U.S. researchers have been working on a system to measure and predict the destructiveness of wildfires—similar to the way officials use the magnitude scale for earthquakes and other tools to rate and evaluate tornadoes and hurricanes.
The National Institute of Standards and Technology (NIST) hopes its Wildland Urban Interface Hazard Scale will tell residents the likely intensity of a wildfire burning into their neighborhood.
The scale would allow city planners to assign better building codes for the millions of people who live in fire-prone areas in the U.S. West and would also measure how those homes could contribute to the spread of a fire.
The proposed scale would range from E1 to E4—with E4 being a location’s highest exposure to fire, from grasslands to a forest in a remote mountain canyon. Building codes and buffer zones between homes and forest could then be set accordingly.
Nelson Bryner, research engineer for the institute’s fire research division, envisions the day when TV stations report that a wildfire is burning in an E4 community. But he said the scale is primarily meant to form the technical foundation for tougher building codes for high-risk areas.
Insurers also are eager for results.
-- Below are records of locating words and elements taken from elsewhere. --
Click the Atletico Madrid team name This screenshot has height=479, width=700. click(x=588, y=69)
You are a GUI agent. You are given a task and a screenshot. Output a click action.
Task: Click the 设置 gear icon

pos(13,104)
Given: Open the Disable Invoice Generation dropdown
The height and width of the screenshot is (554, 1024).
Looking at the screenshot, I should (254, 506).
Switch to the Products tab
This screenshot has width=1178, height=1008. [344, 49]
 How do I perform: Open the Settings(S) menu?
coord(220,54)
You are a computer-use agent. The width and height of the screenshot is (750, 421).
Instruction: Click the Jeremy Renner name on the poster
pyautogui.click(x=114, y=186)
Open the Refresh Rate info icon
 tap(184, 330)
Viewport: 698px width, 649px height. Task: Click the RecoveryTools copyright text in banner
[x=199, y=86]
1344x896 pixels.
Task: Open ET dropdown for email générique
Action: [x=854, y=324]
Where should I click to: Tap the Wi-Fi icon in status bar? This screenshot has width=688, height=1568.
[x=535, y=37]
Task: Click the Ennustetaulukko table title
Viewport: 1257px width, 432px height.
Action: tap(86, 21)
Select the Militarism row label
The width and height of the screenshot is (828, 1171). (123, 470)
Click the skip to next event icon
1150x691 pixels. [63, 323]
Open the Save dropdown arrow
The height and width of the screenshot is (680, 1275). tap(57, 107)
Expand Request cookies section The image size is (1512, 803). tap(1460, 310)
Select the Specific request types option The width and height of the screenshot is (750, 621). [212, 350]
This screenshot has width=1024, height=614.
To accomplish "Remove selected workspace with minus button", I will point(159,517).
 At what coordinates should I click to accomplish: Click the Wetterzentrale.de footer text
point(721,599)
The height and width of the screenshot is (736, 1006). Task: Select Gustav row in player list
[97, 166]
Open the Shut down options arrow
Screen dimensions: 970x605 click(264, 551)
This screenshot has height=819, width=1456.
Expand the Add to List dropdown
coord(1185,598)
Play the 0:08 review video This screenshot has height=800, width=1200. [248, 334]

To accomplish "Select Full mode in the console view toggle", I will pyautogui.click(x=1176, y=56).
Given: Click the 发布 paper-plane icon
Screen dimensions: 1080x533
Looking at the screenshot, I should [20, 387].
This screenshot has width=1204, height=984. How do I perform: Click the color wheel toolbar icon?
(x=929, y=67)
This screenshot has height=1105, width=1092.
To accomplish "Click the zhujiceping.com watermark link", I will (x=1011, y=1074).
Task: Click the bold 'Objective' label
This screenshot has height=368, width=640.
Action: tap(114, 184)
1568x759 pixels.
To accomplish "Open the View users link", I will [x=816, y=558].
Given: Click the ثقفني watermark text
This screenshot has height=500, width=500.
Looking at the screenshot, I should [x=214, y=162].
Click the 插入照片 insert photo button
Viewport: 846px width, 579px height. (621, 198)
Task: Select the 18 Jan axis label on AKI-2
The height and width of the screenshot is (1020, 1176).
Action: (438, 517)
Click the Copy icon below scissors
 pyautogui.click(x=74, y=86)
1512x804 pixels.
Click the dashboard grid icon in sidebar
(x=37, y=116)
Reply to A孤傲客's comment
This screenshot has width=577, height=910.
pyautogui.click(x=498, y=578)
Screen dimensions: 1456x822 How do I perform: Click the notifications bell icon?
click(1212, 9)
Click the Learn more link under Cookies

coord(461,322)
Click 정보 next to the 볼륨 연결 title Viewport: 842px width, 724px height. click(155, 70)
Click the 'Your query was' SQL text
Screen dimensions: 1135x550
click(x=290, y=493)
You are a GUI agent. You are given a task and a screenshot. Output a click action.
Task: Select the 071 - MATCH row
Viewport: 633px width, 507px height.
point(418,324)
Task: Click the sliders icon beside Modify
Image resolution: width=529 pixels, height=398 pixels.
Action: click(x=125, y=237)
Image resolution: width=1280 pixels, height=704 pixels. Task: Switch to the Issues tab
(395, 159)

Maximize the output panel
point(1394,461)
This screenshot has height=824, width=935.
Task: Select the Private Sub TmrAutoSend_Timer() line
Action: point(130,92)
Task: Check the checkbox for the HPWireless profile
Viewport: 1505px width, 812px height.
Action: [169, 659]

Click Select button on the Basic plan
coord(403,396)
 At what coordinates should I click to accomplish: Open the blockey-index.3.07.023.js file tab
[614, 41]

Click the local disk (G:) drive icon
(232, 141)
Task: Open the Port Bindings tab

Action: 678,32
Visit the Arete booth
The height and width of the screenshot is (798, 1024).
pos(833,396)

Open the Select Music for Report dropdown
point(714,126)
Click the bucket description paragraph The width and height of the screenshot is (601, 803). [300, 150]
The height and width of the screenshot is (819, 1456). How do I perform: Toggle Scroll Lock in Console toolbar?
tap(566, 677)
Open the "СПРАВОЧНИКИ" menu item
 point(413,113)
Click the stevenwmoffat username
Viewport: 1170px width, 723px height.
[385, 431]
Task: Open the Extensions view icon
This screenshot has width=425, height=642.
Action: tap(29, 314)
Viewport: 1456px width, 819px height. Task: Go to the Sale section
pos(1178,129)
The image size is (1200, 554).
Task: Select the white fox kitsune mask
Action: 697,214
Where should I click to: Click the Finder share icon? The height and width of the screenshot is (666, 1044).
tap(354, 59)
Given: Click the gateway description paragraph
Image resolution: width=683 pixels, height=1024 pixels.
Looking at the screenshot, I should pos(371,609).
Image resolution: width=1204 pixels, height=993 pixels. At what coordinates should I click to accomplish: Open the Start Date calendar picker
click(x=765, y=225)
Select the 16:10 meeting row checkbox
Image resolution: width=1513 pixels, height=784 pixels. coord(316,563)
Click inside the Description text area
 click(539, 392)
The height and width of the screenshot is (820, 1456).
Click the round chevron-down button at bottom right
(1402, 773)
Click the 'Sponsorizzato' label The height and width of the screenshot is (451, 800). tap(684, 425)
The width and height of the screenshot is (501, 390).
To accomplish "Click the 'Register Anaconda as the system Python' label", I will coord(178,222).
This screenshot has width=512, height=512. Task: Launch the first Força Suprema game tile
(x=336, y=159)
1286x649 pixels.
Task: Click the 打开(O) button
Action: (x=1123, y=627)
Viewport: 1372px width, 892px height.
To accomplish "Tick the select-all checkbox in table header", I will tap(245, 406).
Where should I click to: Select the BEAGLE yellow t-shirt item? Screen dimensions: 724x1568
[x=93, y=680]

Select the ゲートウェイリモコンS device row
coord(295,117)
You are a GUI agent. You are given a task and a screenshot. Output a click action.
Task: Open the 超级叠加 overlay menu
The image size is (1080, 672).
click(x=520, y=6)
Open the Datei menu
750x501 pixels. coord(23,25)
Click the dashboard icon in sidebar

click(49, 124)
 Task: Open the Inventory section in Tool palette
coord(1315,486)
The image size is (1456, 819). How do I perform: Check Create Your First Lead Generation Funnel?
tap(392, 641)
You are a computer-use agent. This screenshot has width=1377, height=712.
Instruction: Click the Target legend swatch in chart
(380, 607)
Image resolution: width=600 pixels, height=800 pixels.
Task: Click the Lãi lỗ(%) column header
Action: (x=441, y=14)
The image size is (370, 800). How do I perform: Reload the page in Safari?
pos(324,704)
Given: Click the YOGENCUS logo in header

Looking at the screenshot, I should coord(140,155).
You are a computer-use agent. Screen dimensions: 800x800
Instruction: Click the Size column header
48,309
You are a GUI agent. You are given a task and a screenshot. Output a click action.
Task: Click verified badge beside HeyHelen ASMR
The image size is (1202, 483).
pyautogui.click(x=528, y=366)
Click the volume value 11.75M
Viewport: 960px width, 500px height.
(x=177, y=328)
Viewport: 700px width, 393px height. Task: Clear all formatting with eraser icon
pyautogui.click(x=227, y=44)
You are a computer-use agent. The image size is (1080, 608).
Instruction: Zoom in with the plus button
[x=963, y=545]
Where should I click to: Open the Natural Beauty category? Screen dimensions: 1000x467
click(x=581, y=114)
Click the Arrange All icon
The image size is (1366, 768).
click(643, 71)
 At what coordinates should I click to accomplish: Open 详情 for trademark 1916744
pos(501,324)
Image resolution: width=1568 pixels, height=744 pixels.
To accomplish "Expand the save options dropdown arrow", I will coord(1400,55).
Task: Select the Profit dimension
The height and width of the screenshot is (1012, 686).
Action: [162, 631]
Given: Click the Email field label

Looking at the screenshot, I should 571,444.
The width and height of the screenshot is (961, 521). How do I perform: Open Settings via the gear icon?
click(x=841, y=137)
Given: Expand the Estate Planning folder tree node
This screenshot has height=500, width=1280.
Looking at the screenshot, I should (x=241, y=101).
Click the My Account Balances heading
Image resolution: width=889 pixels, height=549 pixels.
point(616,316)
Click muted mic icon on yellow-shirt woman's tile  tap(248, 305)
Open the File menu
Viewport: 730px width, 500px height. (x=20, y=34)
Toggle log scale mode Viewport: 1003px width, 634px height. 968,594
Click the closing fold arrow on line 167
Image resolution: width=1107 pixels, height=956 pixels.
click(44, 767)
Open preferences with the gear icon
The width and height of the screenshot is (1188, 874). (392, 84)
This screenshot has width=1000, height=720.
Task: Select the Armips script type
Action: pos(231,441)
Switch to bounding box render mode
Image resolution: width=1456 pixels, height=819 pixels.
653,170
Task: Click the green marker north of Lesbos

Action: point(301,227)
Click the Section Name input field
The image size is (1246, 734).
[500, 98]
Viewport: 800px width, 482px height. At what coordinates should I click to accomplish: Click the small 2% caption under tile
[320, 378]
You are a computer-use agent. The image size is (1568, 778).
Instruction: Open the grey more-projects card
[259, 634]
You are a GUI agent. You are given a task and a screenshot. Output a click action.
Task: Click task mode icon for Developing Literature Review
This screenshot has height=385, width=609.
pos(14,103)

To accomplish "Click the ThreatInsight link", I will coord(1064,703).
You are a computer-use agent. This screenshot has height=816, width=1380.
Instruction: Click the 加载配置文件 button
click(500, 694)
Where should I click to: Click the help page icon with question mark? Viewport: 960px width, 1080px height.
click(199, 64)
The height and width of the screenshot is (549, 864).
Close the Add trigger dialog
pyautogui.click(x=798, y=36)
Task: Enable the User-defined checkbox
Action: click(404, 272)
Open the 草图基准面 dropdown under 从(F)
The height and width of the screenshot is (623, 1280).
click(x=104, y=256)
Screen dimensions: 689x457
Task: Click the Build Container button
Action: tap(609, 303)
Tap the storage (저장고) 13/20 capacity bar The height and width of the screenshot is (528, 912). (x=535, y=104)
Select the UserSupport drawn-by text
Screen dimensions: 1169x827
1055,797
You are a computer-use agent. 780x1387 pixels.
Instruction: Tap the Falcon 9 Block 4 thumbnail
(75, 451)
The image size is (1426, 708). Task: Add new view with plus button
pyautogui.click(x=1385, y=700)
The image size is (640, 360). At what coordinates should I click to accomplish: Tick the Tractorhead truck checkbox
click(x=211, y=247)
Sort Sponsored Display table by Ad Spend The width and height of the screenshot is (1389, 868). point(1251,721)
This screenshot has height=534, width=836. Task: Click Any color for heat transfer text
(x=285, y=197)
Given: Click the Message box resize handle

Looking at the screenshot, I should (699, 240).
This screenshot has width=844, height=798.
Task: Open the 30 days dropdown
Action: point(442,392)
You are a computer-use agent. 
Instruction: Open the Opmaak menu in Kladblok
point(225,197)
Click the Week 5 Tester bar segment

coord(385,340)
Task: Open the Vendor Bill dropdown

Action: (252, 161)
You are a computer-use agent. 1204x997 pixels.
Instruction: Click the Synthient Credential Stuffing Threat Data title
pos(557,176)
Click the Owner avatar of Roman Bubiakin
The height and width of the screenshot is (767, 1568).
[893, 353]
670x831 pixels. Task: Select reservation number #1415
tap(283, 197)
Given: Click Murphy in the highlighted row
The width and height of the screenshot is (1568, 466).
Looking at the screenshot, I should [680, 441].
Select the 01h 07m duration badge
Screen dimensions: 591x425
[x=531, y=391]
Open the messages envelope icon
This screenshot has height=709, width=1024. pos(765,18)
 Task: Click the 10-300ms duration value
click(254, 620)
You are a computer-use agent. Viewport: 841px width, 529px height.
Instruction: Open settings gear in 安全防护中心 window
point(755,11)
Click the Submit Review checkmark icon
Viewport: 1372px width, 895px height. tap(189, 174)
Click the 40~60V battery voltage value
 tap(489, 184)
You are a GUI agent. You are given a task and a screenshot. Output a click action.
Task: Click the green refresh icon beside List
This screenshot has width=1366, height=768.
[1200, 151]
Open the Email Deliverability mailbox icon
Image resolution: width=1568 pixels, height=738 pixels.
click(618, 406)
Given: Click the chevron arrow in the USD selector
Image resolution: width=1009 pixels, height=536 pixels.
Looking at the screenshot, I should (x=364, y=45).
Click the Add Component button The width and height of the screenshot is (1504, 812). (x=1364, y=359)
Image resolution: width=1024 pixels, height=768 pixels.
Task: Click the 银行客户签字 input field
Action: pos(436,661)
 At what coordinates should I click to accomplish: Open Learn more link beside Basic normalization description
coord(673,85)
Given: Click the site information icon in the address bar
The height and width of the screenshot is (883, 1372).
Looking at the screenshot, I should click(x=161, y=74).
Payouts after western wildfires have grown exponentially. In the 1970s, wildfires destroyed about 400 homes nationwide. Since 2000, wildfires have destroyed about 3,000 homes per year, according to NIST.
Researchers are analyzing building materials, grasses, trees, shrubs, topography, weather patterns and especially the behavior of wind-driven embers as ignition fuel.
NIST has already developed a mobile app and is developing other computer programs that will allow fire marshals, building inspectors and others to rate an area before a fire starts. Researchers caution it will be several years before that happens.